With roughly a million Ukrainian refugees now residing in Poland and fears about hybrid war and border security unabated, discussions about migration have become entangled with a range of domestic and foreign policy issues, from a rise in hate crimes to gaps in the labor market and support for Ukraine. Polish officials, meanwhile, are sticking to tough policies and even harsher rhetoric, even as Ukrainians give Poland an economic boost and continue to contain Russia on the battlefield next door. For The Beet, journalist and Turan Tales founder Agnieszka Pikulicka unpacks Poland’s roiling migration debate.

This story first appeared in The Beet, a monthly email dispatch from Meduza covering Central and Eastern Europe, the Caucasus, and Central Asia. To get the next issue delivered directly to your inbox, sign up here.

Thousands of people marching through the streets and chanting anti-migrant slogans is nothing new in Poland. Shouting racist slurs has become a tradition for the crowds at Warsaw’s November Independence March, an annual event branded by its far-right organizers as “the biggest patriotic demonstration in Europe.”

But in late 2025, something feels different. Anti-migrant marches swept across the country over the summer. And according to the Never Again Association, a Polish anti-racist group, incidents of verbal and physical violence targeting migrants have been on the rise. Polish police recorded 543 hate-motivated crimes in the first seven months of this year alone, a 41-percent jump compared to the same period in 2024.

Crowds march through central Warsaw carrying Polish flags and lighting white and red flares during Independence Day celebrations marking the 107th anniversary of Poland regaining statehood. August 15, 2025.
Artur Widak / NurPhoto / Getty Images

“We see a clear increase in the number of racist and xenophobic attacks in Poland. For months, we have been receiving reports every day from people who were subject to discrimination or violence,” says Never Again co-founder Rafał Pankowski. “In large part, it is a result of a xenophobic political atmosphere, and it mostly affects people from Ukraine.”

With Russia’s full-scale invasion having sent millions of Ukrainian refugees fleeing across the border, debates about migration are no longer theoretical for Poland. While the country registered just 112,800 permanent foreign residents from 2001 to 2010, according to the national census, the number of immigrants in Poland is now estimated to be over 2.5 million. 

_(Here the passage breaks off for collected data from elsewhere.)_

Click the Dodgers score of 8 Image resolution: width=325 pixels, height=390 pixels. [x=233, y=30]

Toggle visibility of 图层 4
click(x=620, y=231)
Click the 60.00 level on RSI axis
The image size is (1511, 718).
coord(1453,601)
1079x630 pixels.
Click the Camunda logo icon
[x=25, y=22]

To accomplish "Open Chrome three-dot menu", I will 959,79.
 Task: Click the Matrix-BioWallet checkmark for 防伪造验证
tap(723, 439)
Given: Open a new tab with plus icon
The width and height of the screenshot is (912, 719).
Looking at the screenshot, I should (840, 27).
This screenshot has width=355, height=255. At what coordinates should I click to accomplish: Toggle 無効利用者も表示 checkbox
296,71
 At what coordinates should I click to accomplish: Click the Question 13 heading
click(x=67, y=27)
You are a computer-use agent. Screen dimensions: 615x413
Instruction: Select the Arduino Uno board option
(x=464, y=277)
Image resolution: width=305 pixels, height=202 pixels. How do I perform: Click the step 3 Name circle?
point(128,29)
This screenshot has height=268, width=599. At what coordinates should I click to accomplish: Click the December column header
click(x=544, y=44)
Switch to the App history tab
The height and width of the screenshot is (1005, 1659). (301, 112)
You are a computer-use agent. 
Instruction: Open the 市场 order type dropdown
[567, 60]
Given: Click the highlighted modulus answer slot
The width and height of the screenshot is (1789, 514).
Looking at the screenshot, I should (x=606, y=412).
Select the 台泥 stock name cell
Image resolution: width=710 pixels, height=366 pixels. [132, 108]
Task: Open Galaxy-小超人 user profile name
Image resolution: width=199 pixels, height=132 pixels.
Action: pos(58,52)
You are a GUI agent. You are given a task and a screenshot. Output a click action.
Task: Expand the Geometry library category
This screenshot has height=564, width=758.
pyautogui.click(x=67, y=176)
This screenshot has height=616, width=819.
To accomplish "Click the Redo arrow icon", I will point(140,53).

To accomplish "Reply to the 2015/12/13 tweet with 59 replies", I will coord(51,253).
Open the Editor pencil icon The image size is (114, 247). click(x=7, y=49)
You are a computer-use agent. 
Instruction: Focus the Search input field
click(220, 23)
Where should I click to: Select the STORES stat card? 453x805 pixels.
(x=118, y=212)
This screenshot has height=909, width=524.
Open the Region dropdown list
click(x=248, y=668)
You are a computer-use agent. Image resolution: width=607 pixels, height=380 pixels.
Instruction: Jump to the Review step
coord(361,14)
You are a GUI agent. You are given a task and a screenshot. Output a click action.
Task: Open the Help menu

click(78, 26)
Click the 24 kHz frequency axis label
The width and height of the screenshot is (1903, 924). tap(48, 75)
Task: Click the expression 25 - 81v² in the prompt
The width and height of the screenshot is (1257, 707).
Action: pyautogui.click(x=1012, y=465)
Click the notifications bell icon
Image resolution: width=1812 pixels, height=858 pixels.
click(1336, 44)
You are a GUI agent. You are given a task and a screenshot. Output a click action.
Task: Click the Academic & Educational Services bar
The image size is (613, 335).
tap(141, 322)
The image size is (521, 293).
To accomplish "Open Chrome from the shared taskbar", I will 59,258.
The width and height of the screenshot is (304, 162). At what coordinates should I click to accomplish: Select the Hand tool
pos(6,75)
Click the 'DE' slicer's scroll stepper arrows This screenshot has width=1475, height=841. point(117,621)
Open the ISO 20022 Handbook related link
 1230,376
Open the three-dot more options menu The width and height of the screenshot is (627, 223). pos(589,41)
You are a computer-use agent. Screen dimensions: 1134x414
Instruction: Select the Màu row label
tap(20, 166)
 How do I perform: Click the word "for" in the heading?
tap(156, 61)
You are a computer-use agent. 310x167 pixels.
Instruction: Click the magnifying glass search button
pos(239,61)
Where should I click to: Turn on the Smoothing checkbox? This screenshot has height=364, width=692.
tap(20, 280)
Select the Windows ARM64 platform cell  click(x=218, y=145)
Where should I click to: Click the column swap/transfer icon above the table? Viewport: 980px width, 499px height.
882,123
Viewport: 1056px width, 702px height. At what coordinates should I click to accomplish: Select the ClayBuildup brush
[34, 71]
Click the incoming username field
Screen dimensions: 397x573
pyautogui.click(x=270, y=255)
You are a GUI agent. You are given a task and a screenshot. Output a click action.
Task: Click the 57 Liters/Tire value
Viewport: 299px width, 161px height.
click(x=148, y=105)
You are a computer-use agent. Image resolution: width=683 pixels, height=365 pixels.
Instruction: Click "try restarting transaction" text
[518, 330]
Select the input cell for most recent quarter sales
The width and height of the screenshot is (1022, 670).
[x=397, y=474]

Politicians across the political spectrum now support tough migration policies and espouse hostile rhetoric, and popular attitudes towards foreigners are complex and contradictory. At the same time, an honest debate about Poland’s need for migrants, their integration, and how to ensure human rights and dignity is badly needed — and long overdue.

‘God bless Poland’

In early September, in the north-eastern city of Białystok, a judge from the nearby town of Hajnówka delivered a verdict the human rights community had long awaited. He found five activists who had provided humanitarian aid to migrants not guilty of enabling their illegal stay in Poland “for financial or personal gain.”

The case began in March 2022, when Polish border guards arrested four activists caught with an Iraqi family of nine and an Egyptian man in their cars. Prosecutors in Hajnówka later charged one more person who had provided the migrants with food, dry clothing, and shelter after they crossed the Polish border unlawfully. The media dubbed the defendants the “Hajnówka Five.”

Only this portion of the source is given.